If one were to accurately capture the tone of McGuire’s comic in an on-screen adaptation rather than just mirroring its form, they’d probably come up with something that looks and feels a lot like The Tree of Life, where Terrence Malick strung together a story of one family amidst the great pageant of time while also taking time to show us selective flashbulb memories. These aren’t the grand, sweeping moments we narrativize; they’re the uncomfortable moments in which we don’t know the context from childhood, our first encounters with beauty, or our first adult shame. They’re a collection of unremarkable moments full of feeling and meaning, relevant and significant because we declare them so, all of which will be eventually lost to time’s sickening crimes (yes, this should make you sad again).
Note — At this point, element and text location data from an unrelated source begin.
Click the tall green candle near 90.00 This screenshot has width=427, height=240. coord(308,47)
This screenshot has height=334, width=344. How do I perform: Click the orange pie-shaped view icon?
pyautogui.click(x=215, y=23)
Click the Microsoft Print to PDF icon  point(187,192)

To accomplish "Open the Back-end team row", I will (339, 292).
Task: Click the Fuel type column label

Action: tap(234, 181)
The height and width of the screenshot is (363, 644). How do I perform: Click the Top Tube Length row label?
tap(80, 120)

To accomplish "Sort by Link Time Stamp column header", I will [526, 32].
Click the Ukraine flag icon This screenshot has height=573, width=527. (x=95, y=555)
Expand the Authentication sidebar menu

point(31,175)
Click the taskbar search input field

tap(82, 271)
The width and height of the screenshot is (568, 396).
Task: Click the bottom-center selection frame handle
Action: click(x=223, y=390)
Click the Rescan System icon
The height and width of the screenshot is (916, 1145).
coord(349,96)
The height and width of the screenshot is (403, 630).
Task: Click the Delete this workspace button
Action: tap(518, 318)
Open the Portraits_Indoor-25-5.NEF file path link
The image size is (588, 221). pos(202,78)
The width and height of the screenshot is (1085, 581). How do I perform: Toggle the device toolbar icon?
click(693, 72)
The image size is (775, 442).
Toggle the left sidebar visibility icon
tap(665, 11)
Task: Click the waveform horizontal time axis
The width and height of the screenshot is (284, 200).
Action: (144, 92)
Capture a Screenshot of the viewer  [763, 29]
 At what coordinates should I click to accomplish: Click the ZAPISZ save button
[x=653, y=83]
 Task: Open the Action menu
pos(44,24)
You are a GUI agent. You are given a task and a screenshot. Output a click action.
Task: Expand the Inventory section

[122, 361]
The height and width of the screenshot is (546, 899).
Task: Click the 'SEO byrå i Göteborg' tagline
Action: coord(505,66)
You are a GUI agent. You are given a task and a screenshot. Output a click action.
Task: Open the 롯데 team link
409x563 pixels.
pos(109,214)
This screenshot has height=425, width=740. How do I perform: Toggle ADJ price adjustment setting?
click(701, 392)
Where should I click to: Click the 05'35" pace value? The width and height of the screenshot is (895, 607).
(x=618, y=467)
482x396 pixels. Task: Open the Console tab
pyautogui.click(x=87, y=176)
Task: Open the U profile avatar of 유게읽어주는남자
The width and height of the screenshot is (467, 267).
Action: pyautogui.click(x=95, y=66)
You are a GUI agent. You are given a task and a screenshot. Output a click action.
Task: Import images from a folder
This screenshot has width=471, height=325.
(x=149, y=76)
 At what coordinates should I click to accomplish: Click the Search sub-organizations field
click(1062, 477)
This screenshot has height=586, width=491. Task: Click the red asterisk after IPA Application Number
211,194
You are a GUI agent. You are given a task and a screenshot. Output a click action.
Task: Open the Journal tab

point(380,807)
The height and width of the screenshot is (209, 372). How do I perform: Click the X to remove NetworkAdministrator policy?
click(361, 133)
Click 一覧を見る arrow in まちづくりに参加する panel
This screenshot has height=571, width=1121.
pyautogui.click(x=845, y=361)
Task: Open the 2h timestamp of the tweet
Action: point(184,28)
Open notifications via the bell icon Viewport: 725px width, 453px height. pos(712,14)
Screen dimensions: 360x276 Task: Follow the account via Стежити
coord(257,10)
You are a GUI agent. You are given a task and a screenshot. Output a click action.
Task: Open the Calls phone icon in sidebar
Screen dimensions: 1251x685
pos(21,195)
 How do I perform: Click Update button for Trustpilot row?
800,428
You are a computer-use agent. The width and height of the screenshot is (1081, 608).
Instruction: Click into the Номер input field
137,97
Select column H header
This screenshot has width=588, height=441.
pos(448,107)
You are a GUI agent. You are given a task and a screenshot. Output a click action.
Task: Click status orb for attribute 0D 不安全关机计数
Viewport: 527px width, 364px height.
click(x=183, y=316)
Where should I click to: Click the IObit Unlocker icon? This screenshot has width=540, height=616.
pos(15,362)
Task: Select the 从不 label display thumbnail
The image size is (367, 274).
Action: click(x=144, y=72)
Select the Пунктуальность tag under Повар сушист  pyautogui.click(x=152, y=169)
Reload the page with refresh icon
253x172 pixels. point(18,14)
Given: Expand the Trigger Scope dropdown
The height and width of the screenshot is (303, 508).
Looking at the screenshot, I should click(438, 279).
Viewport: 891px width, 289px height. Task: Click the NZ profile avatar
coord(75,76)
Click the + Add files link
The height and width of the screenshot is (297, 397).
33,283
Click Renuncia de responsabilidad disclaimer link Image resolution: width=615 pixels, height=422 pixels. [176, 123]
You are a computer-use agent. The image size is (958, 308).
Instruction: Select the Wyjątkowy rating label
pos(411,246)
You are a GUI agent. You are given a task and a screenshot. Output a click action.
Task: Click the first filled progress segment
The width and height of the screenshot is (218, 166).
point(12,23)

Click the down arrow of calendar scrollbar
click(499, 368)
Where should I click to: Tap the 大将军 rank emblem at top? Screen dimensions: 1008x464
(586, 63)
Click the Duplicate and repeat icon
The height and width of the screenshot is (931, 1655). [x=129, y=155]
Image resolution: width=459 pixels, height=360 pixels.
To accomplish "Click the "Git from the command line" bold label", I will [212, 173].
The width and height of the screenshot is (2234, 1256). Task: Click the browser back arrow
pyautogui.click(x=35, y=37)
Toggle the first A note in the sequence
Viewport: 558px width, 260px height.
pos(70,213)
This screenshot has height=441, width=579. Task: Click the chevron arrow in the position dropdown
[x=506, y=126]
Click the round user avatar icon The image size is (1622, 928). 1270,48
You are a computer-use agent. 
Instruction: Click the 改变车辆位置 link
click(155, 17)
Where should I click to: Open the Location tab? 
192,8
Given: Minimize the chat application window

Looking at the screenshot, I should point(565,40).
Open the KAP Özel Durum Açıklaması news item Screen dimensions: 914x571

The stories contained within those silent walls will disappear once they give way and collapse, but they happened, nevertheless, and we were lucky enough to live through some of them. At its best – and despite its devices and storytelling – Here captures seconds of those moments and their profundity, usually through Bettany’s deep and often moving performance. But it’s telling that Zemeckis omits the far-future bits of McGuire’s story – the depressing moments in which you see the absence of life at the end – and instead ends on a chintzy sweep of the camera, all the way to a chimney, complete with cartoon hummingbird.
One doesn’t want to depress the audience with the revelation that, one day, and through no fault of our own (though potentially hastened by it), there will come a point when our sun swells, and life will cease to exist, fully and permanently, before the star’s mass swallows up our planet. Malick acknowledges this — the beach at the end of Tree of Life hopefully awaits us, even as our bones decay – but Zemeckis refuses to. To paraphrase Dan Bejar, the book Here is enamored with the elegance of an empty room and astonished when someone steps in the frame, understanding its small significance. The film can’t sit still: It wants the room to go from holiday to holiday, from birth to death, from cultural epoch to a paralleled one in the distant past, refusing to let you make the connections, lest you walk away with some measure of self-discovery and satisfaction.
It’s important to remember that stopping to smell the roses is an active choice, not a passive one, an action in which we don’t pause but instead focus on something small, ephemeral, and grounding. It’s funny to think that Zemeckis used a hummingbird as his symbol here: A hyperactive bird who has to stop and smell flowers to find its food, coming across as a do-as-I-say-not-as-I-do admonishment. Perhaps a quieter, less flashy Here might have been able to practice what it preaches, but as far as adaptations go, it’s a particularly blasphemous sermon.